Polisi mengungkap fakta baru yang lebih mengerikan di balik tewasnya Mozza Axillia Gunarsa (17), remaja asal Bergas yang jasadnya ditemukan dalam kondisi tinggal kerangka di jurang jalan tol Jangli, Semarang. Pelaku, MDVA (22), ternyata tidak hanya merencanakan pembunuhan, tetapi juga sempat melakukan 'survei' lokasi untuk membuang korban layaknya membuang barang tak berguna.
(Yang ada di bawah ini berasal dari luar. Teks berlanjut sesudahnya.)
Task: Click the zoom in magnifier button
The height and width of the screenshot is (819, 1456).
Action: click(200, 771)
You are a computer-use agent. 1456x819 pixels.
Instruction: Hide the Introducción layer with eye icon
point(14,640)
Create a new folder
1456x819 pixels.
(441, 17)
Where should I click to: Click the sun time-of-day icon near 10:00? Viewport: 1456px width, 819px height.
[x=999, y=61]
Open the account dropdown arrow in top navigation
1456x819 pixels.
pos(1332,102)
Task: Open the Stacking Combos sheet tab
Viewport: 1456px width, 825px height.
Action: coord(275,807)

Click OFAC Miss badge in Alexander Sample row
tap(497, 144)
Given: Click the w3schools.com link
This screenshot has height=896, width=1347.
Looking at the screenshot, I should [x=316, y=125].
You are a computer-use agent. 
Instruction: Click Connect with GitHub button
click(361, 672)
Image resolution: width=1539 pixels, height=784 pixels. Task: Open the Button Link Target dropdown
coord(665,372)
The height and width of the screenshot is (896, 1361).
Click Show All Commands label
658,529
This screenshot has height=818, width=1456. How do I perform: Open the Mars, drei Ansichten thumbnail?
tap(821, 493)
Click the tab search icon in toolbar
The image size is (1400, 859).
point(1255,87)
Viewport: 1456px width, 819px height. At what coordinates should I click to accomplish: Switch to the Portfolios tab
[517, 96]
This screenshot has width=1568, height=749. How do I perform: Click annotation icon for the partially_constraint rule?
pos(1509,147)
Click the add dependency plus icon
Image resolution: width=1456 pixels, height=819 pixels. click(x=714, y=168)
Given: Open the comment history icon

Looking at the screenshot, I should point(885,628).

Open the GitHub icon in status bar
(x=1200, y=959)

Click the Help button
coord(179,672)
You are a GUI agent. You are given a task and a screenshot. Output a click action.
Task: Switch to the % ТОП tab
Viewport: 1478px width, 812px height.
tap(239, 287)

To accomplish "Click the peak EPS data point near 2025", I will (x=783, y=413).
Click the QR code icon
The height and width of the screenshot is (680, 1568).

Kasat Reserse PPA-PPO Polrestabes Semarang, Kompol Ni Made Sriniti, mengungkapkan bahwa pemicu pembunuhan adalah kecemburuan. Pelaku mengaku emosi setelah membaca percakapan di ponsel korban dengan laki-laki lain. 'Cemburu waktu bareng, dia sempat buka handphone korban dan ada chat dari laki-laki lain,' ujar Sriniti, Senin (7/9/2026). Peristiwa ini terjadi di kamar kos pelaku pada 25 Juni 2025, sekitar pukul 14.00 WIB.
Hubungan keduanya sendiri baru berjalan singkat, bermula dari perkenalan di media sosial pada Mei 2025. Dalam pengakuannya, pelaku menyebut korban yang lebih dulu memukul saat cekcok, sehingga ia kehilangan kendali dan membekap korban hingga lemas. Namun, terlepas dari siapa yang memulai, tindakan MDVA yang berujung pada kematian menunjukkan kegagalan pengelolaan emosi yang fatal.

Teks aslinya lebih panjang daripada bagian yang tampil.